Feb. 13, 1969: Task Group Charts NASA's Future After Apollo

By CLINTON PARKS
Space News Staff Writer
posted: 14 February 2008
09:12 am ET

Washington -- Former U

Washington -- Former U.S. President Richard Nixon saw astronauts as modern-day heroes. He personally greeted the Apollo 11 astronauts on the USS Hornet after their triumphant return from landing on the Moon. But ultimately, it was Nixon who made the call to transition the U.S. space program from Apollo to the more somber shuttle era.

 

On Feb. 13, 1969, Nixon established a Space Task Group to study possible projects for NASA to take on following the end of the Apollo program.

 

Since former U.S. President John F. Kennedy's mandate to send a U.S. astronaut to the Moon by the end of the 1960s, NASA escaped the typical funding fight federal agencies endure, said space historian Roger Launius in his 1994 paper "NASA and the Decision to Build the Space Shuttle, 1969-1972." Instead the space agency's budget was determined by the amount of funding needed to meet its ultimate goal.

 

But as the agency closed in on landing astronauts on the Moon, the Nixon administration sought to find new objectives for NASA.

 

The president's goal was to make NASA economically stable, Launius said. Nixon appointed Vice President Spiro Agnew to head the Space Task Group, which met throughout the spring and summer of 1969 to determine the space agency's 1971 budget. Their report, submitted Sept. 15, 1969, proposed three sets of objectives for post-Apollo NASA projects:

 

§   The least ambitious plan, estimated between $4 billion and $5.7 billion annually, called for the creation of a reusable space shuttle, a space station in Earth orbit and a manned mission to Mars at a future, unspecified date, according to the NASA History Web site.

 

§   The middle-of-the-road plan called for a "program providing for evaluation of an unmanned Mars landing before setting a date for the manned mission," the Web site said.

 

§   The most costly suggestion — estimated at $8 billion to $10 billion annually — called for maintaining Apollo's momentum by creating a Moon base, sending humans to Mars by the mid-1980s and creating a 50-man space station in Earth orbit, the NASA History Web site said.

 

In the end, Nixon found even the least ambitious option to be too expensive.

 

Amidst turmoil throughout the country stemming from the Vietnam War protests, urban riots and interracial violence, the public also did not support a big NASA budget. A 1969 Harris Poll found that 64 percent of U.S. citizens polled thought NASA's then-current $4 billion annual budget was too much, Launius said.

 

Some in the science community were against a manned Mars mission as well.

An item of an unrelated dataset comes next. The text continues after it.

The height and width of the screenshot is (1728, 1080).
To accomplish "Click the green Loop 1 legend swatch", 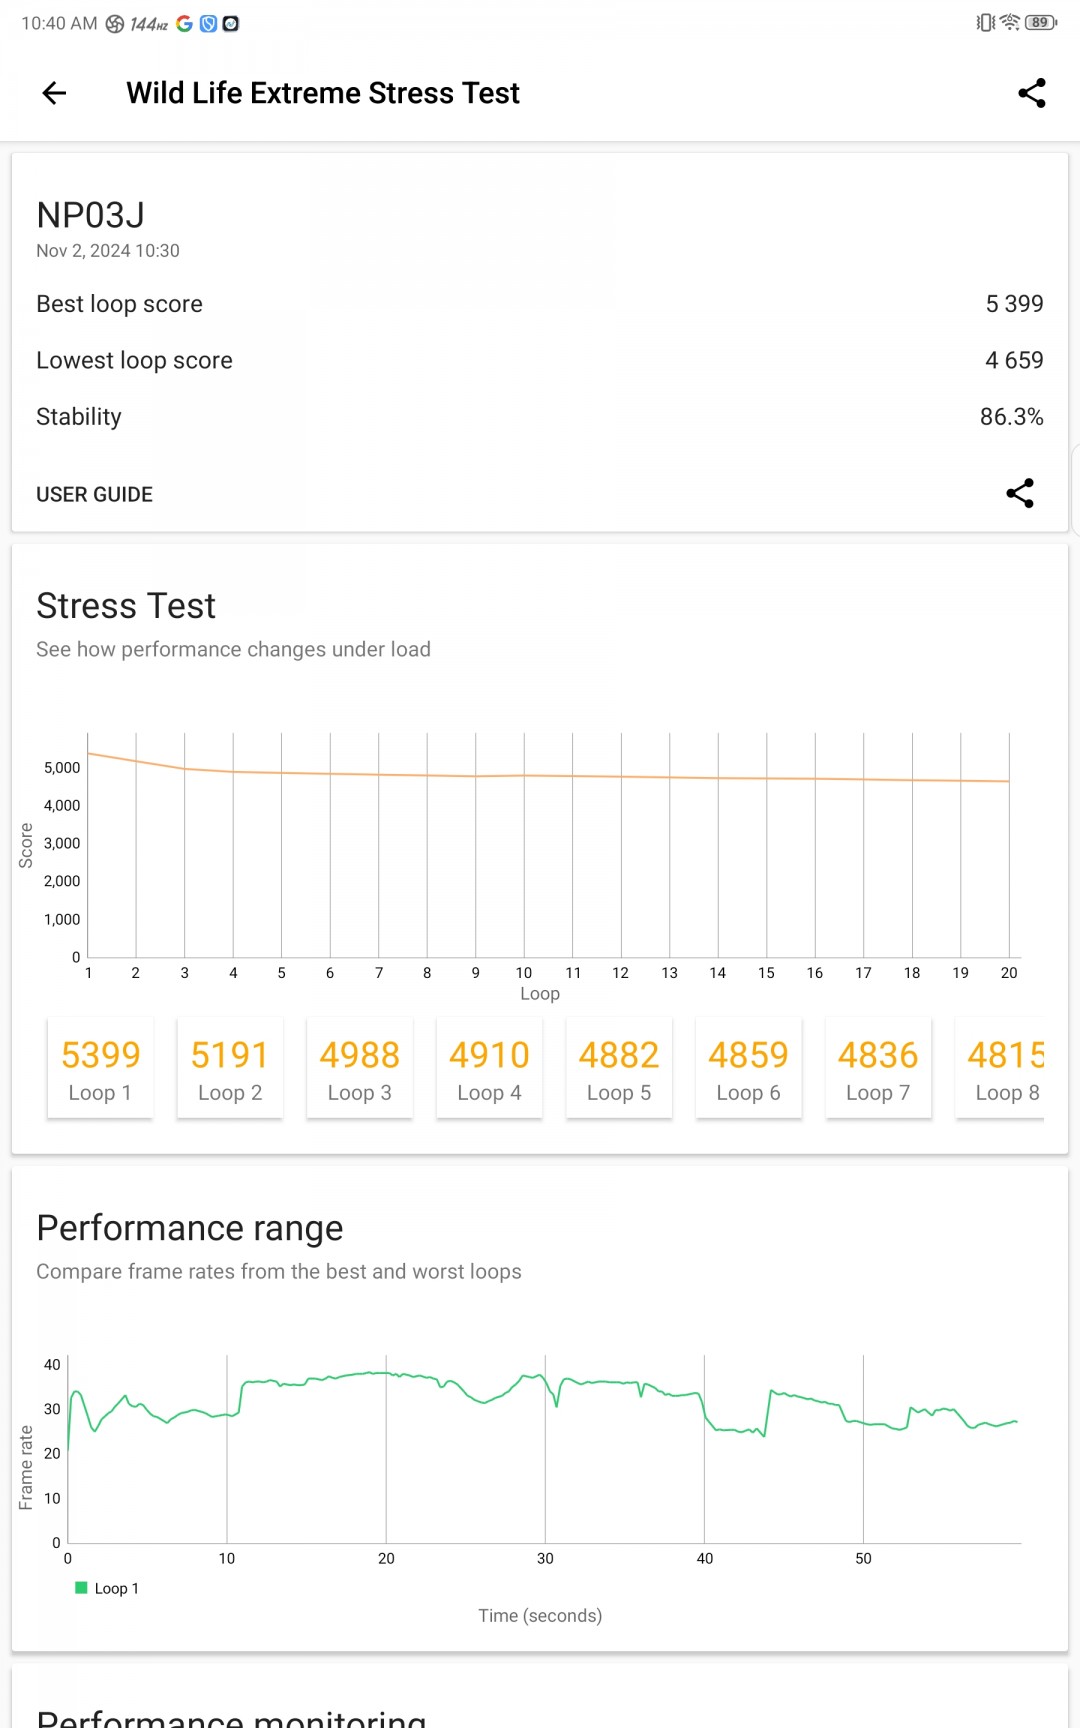I will pos(81,1588).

Several scientists at the annual meeting of the American Association for the Advancement of Science denounced a manned Mars mission as little more than a stunt and sought to focus NASA on more science-oriented pursuits, the NASA History Web site said.

 

In the end Nixon set the 1971 NASA budget at $3.3 billion, below any of the Space Task Group's options. The agency would not return to its 1969 budget level of $4 billion until 1978, according to the NASA History Web site.

 

"NASA had the will and the expertise to pursue a pathbreaking program, but it lacked the acumen to gain funding in a political arena where space was not an urgent priority," Launius said.

 

The space shuttle was envisioned as a low-cost, reusable vehicle, Launius said. The shuttle was to replace expendable launch vehicles in transporting payloads to and from Earth orbit, according to a paper titled "Launch Vehicles: An Economic Perspective" from the Washington-based Space Policy Institute.

 

Nixon approved the space shuttle in 1972 as the primary element to survive the Space Task Group's recommendations for a post-Apollo program.

 

"Struggling to create a viable, low-cost shuttle program eventually resulted in a decision to build a shuttle far different from the one NASA originally envisioned," Launius said.